In this study, we demonstrated markedly increased BCR-ABL expression in CML-BP patients. Elevated BCR-ABL expression is always accompanied by increased β-catenin. Compared with normal cell lines, the expressions of β-catenin and p-AKT were both increased in cell lines (BP210 and 32DP) transfected with the BCR-ABL fusion gene (P210). To further understand the mechanism of BCR-ABL activating Wnt/β-catenin signaling pathways in vitro, three inhibitors (IM, LY294002, and AKTi IV) were used to inhibit the BCR-ABL/PI3K/AKT pathway in K562 cells. We found that inhibition of BCR-ABL, PI3K, or AKT kinase activities resulted in decreased β-catenin protein levels and suppressed proliferation in CML-BP cells but no significant influence on the mRNA level of β-catenin. Moreover, the inhibitors reduced the phosphorylation of GSK-3β, the component of the proteasome complex whose dephosphorylated form promotes β-catenin degradation, and subsequently decreased the expression of β-catenin downstream targets including cyclin D1 and c-myc. Interestingly, p-β-catenin did not increase but decreased. In the Wnt/β-catenin pathway, phosphorylation of β-catenin (S33/S37/T41) is essential for GSK-3β targeting β-catenin for ubiquitin-proteasome pathway degradation [38]. Reduced p-GSK-3β (serine-9) may result in an increase of p-β-catenin (S33/S37/T41). In contrast, we found decreased p-β-catenin and decreased total β-catenin. The phosphorylation of β-catenin was sequential and transient, and p-β-catenin was degraded after the increase [39]. To confirm our assumption, we measured p-β-catenin (S33/S37/T41) at various time points after inhibitor treatments of K562 cells. As expected, p-β-catenin elevated before it decreased. We also found that total β-catenin increased before the decrease. Taken together, we propose that BCR-ABL enhances the protein stability of β-catenin through PI3K/AKT/GSK-3β in K562 cells.

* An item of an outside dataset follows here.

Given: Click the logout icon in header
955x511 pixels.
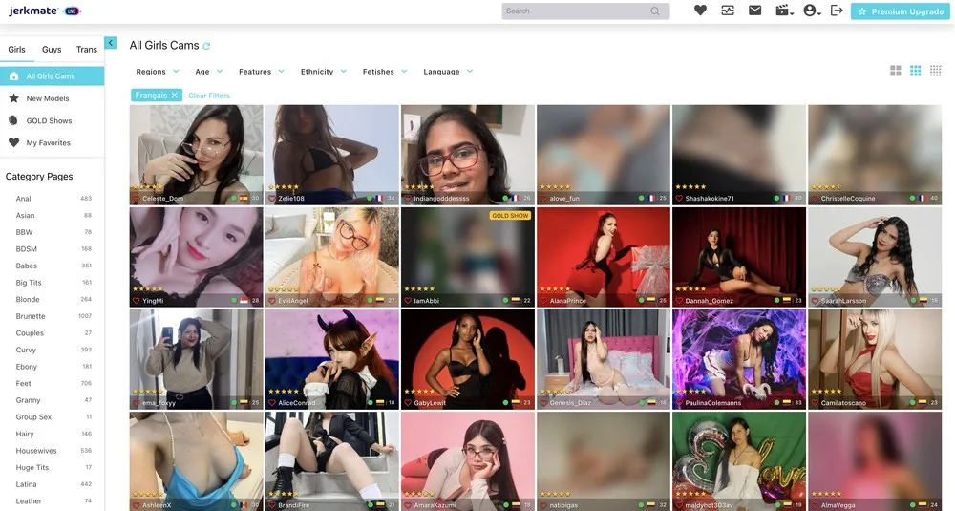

To examine whether the BCR-ABL/PI3K/AKT pathway also plays an important role in vivo, we established CML mice by K562 cell injection into lethally irradiated recipient NOD/SCID mice [40, 41]. We found that inhibition of BCR-ABL/PI3K/AKT partially prevented the development of CML in mice and promoted their survival. These results suggested that the level of β-catenin may act as a key player in mediating the transformation of CML from CP to BP. In addition, secondary transplantation experiments indicated that inhibition of the BCR-ABL/PI3K/AKT pathway reduced the tumor-initiating ability of K562 cells, decreased the cell infiltration into peripheral blood and bone marrow in the CML secondary transplantation mouse model, and prolonged the survival of mice.

Based on our results, we propose a model for the BCR-ABL/PI3K/AKT/GSK-3β/β-catenin signaling pathway (Fig. 7). In summary, our study confirmed the crucial role of β-catenin in CML development, demonstrated the mechanism in which BCR-ABL/PI3K/AKT regulates β-catenin through phosphorylation of GSK-3β, and then accelerates the progression of the disease and results in progression to BP CML. Blastic transformation of CML is affected by many factors and pathways. Our study may provide a potential clinical theory and strategy for the prevention and treatment of CML-BP patients.